Contrary to
previous research, coronary artery bypass patients showed no decline in
mental functioning five years after their surgery, physicians at Würzburg
University Hospital report.
Studies at
Johns Hopkins University in Baltimore and Duke University, Durham, N.C.,
had indicated mental declines take place in a significant number of patients
five years after bypass operations. The Würzburg authors suggested
the difference might be due to the attention given to the patients' overall
circulatory system health in the new study.
"As in other
studies, we also had no control group, but we additionally studied vascular
risk factor control," lead investigator Wolfgang Müellges told United
Press International. "Our main results contrast to a previously reported,
and potentially alarming, 42 percent rate of (bypass) patients who suffer
from a long-term post-operative cognitive decline."
Müellges
said he and colleagues attempted to reduce such risks by focusing on post-operative
vascular care.
"Many of the
individuals had stopped smoking, many were prescribed statins, and many
took steps to control their diabetes and hypertension," he said.
The researchers
gave 52 bypass patients a battery of psychological tests that measured
cognitive functioning before their operations, upon discharge from the
hospital and approximately five years later. "No patient showed a decline
in neuro-psychological test performance as compared to baseline," they
reported.
"Vascular risk
factor control was good in all patients, possibly contributing to the favorable
outcome."
Ola A. Selnes,
neuropsychological director of the cognitive neurology clinic at Johns
Hopkins Hospital in Baltimore, told UPI the Hopkins study found a "significant"

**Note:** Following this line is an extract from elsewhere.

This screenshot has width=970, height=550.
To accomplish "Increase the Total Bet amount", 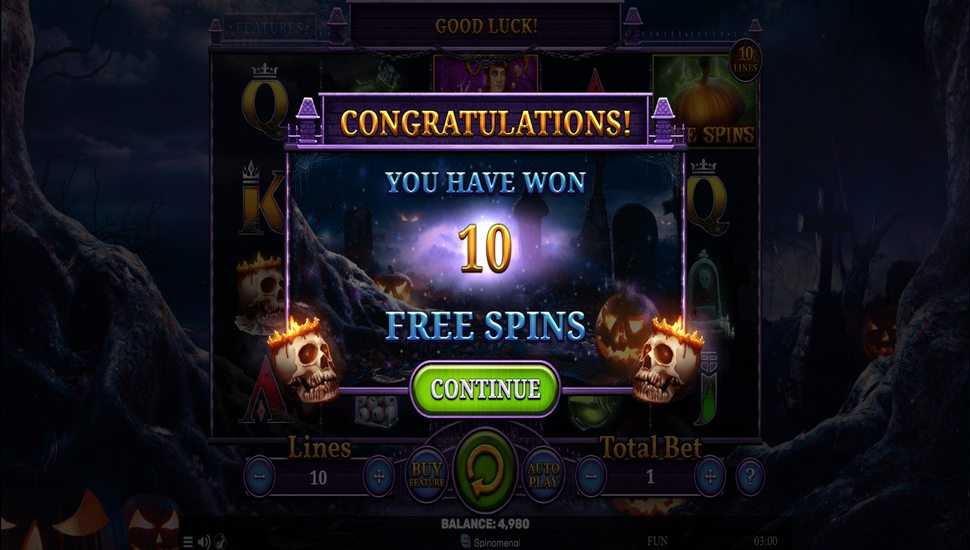I will point(710,476).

drop in cognitive ability five years after bypass surgery, although the
exact number has not been published.
"If this decline
could be prevented just by tightening up the post-operative control of
these potential risk factors, that would be an extraordinary event in medicine,"
Selnes told UPI. "But it's strictly speaking a hypothesis at this point."
Selnes added,
"The question is, what is the explanation? Is this something preventable
or inevitable? ... It's a crucial question. It has to be answered. You
can imagine what that public health implications are if that is the case."
Mark F. Newman,
chair of the department of anaesthesiology at Duke University Medical Center,
praised the methodology of the Würzburg study, but noted it was a
relatively small sample: 52 compared with about 170 in the Duke study --
of which he was lead author -- and said the Duke patients tended to be
three to four years younger.
Newman told
UPI his study probably was begun earlier than the Würzburg study,
so "you may have some improvements in surgical technique that are resulting
in improved long term outcome."
Some researchers
think longer times on the external heart-lung machines during bypass surgery
may be associated with some loss of cognitive ability, as may prolonged
anaesthesia. As techniques have improved, bypass operation times have shortened.
In addition,
many people having bypass surgery are older and have vascular problems
that could lead to stroke and cognitive decline independent of surgery.
None of the
studies has used a control group of older people without bypass surgery
to measure normal decline in cognitive functioning.
Timothy Gardner,
spokesman for the American Heart Association and chief of cardiothoracic
surgery at University of Pennsylvania in Philadelphia, told UPI, "It's
a great worry to a lot of people who have to have bypass surgery and I
find this small study very encouraging."
About 500,000
Americans have coronary artery bypass surgery every year.
The research
is reported in the Sept. 10 issue of the journal Neurology.